In order to authenticate to get a valid token, we need:
- The Service Principal Client ID / Application ID
- The Service Principal Secret
- The Tenant ID
And using all of that, we can construct the request to retrieve an access token:
import requests
sp_client_id = mssparkutils.credentials.getSecretWithLS("KeyVaultLinkedService", "ServicePrincipalClientId")
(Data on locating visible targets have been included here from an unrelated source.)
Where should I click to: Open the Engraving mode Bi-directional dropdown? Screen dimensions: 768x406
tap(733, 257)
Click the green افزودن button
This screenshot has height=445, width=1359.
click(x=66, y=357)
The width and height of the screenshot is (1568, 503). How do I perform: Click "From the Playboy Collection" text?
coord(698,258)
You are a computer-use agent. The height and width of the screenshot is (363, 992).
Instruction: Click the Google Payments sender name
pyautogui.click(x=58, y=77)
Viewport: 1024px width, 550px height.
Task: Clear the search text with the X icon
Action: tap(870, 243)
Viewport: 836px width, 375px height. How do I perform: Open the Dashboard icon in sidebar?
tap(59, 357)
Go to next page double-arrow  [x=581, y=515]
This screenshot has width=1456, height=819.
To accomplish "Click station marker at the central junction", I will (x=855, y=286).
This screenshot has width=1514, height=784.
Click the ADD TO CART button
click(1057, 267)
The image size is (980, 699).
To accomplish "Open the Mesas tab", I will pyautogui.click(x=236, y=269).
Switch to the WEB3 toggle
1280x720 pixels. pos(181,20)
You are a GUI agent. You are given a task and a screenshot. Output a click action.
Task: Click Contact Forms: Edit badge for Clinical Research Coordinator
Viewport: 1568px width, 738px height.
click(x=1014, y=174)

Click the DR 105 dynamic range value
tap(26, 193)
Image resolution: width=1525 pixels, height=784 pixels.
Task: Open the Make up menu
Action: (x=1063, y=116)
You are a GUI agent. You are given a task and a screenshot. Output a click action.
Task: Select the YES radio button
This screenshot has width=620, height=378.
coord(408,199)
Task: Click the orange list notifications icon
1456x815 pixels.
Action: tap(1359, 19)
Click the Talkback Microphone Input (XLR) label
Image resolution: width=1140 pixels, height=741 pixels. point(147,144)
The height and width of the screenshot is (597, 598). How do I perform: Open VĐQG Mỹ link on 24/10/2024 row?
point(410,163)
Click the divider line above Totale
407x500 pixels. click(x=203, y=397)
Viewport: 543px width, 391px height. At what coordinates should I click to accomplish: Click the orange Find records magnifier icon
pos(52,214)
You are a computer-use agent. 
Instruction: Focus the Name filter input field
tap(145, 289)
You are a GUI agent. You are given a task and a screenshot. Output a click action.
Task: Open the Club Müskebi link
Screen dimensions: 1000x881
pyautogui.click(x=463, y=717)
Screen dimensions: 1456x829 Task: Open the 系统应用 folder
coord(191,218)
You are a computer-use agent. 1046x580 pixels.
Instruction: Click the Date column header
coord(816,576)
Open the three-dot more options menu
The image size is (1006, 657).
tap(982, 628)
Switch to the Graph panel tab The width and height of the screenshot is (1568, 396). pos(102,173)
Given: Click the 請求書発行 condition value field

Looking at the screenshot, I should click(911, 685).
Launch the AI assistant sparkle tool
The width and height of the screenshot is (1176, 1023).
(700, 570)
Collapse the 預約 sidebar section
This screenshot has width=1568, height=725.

sp_secret = mssparkutils.credentials.getSecretWithLS("KeyVaultLinkedService", "ServicePrincipalSecret")
tenant_id = mssparkutils.credentials.getSecretWithLS("KeyVaultLinkedService", "TenantId")
# The scope of your application
scope = "https://graph.microsoft.com/.default"
# The endpoint to get a token
token_url = f"https://login.microsoftonline.com/{tenant_id}/oauth2/v2.0/token"
# The data to send in the token request
token_data = {
"client_id": sp_client_id,
"client_secret": sp_secret,
"scope": scope,
"grant_type": "client_credentials"
}
response = requests.post(token_url, data=token_data)
response.raise_for_status() # Raise an exception if the request failed
token = response.json()["access_token"]
Get the SharePoint Drive Id for the SharePoint site
Now that we can authenticate, the process is essentially the same as it was for the previous pipeline-based approach, except we're issuing requests to the Graph API in Python code, rather than using Web Activities.
Firstly, we need the SharePoint Drive ID, which we retrieve from the Graph API using the details of the SharePoint site:
sharepoint_tenant_fqdn = "your-domain.sharepoint.com"
sharepoint_site_name = "site-name"
library_name = "library-name" # e.g. Shared%20Documents
web_url = f"https://{sharepoint_tenant_fqdn}/sites/{sharepoint_site_name}/{library_name}"
headers = {
"Accept": "application/json",
"Content-Type": "application/json; charset=utf-8",
"Authorization": f"Bearer {token}"
}
# Get drives for site
list_drives_request_url = f"https://graph.microsoft.com/v1.0/sites/{sharepoint_tenant_fqdn}:/sites/{sharepoint_site_name}:/drives"
list_drives_response = requests.get(list_drives_request_url, headers=headers)
list_drives_response.raise_for_status() # Raise an exception if the request failed
# Find drive that matches on web URL
drive_id = next((d["id"] for d in list_drives_response.json()["value"] if d["webUrl"] == web_url))
Get Download URL property of the file in SharePoint
Once we have the Drive ID, we can query for a specific file and retrieve the same pre-authorised Download URL:
file_name = "name-of-file"
url = f"https://graph.microsoft.com/v1.0/drives/{drive_id}/root:/{file_name}?select=@microsoft.graph.downloadUrl"
response = requests.get(url, headers=headers)
response.raise_for_status()
download_url = response.json()["@microsoft.graph.downloadUrl"]
Read the contents of the file in SharePoint using Pandas
And that Download URL can be passed directly into a read_csv
or read_excel
call in Pandas, depending on the specifics of the file that you're accessing. Because it's pre-authorised, you don't need to deal with authentication:
df = pd.read_csv(
download_url
)
Summary
Whilst ingesting data from files in SharePoint is a very common requirement in most of the data projects we deliver, there's no out-the-box support inside Synapse. This post and the code samples within demonstrate how to authenticate and query files using Python code running in a PySpark Notebook.
In the few next posts, I'll take what we've learned so far and see how it can be applied to write structured data back to SharePoint, as well as translating the same requirements in to Microsoft Fabric.